Successful Crane Lift at Southfields Station - 5.2.2010
The installation of the pre-fabricated lift shaft at Southfields Underground
Station was successfully completed as planned on the night of the 3rd February
2010. The installation of the shaft represents the completion of the first in
a series of key milestones for the project enabling step free access from street
level to platform level, in time for the Wimbledon tennis tournament on the 21st
June 2010.
The prefabrication and craning into position of the lift shaft was devised by
the project team as a programme mitigation measure to reduce the amount of onsite
construction works required.
Measuring 3.5m x 3.5m x 11m high and weighing in at 7˝ tonnes, the lift shaft
is situated on the existing platform only inches from the kinematic envelope of
the trains. Because of this, much of the work on site can only be undertaken
during Network Rail Engineering Hours, resulting in extended programme durations
for many site activities.
The structural steel shaft was constructed in Belfast in the yard of the specialist
subcontractor McGrath Engineering, and inspected and checked by the site team
who enlisted Sandberg to assist in the inspections of the welds, member sizes
and accuracy of the assembly. From there it was transported to the cladding contractor’s
yard in Cambridgeshire, where galvanised liner sheet, insulation and Corium under
cladding were added. Again inspections were undertaken offsite prior to the delivery
to site on the night of the 3rd February 2010.

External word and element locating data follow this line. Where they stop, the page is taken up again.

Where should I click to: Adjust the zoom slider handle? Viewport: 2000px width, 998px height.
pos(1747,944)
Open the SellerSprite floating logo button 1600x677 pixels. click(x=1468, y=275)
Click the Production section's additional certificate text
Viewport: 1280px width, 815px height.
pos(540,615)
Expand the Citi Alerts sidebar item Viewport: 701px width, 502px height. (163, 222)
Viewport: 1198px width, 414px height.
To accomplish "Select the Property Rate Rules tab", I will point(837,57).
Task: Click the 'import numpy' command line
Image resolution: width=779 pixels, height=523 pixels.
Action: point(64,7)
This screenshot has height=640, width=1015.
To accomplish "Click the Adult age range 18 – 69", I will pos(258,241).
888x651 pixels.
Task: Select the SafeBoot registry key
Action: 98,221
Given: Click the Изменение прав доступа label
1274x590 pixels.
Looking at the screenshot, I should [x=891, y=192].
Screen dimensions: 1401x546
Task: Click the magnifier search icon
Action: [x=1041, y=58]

To enable the installation on the night, two cranes were required to ‘top and
tail’ the lift shaft from the back of the delivery wagon. Subsequently the larger
of the two cranes (150T) lifted the lift shaft up and over the top of the station,
and into position over the holding down bolts cast into the reinforced concrete
lift pit constructed some 10 days earlier. Despite the short window of opportunity
this was successfully completed with 20 minutes to spare.
The prefabrication of the shaft and partial cladding of the structure secured
a saving of some two weeks on a very challenging contract programme for the cladding
works, enabling Otis to begin on site some six weeks earlier than otherwise possible.